### Data extract:
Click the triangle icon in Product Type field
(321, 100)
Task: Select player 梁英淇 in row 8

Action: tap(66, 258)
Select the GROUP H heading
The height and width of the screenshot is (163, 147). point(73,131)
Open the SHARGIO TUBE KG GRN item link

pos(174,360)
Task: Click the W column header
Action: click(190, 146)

--

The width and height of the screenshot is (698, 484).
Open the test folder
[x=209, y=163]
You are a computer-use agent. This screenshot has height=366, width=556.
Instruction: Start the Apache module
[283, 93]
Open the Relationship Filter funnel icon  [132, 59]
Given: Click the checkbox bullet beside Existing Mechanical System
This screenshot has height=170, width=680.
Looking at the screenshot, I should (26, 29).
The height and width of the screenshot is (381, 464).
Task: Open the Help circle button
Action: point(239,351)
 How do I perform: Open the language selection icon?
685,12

### Exercise aim:
In the material above, find the line containing "The width and" and the line containing "Given: Click the", then write out exactly those two lines and every line between them, and nothing more.

### Your solution:
The width and height of the screenshot is (698, 484).
Open the test folder
[x=209, y=163]
You are a computer-use agent. This screenshot has height=366, width=556.
Instruction: Start the Apache module
[283, 93]
Open the Relationship Filter funnel icon  [132, 59]
Given: Click the checkbox bullet beside Existing Mechanical System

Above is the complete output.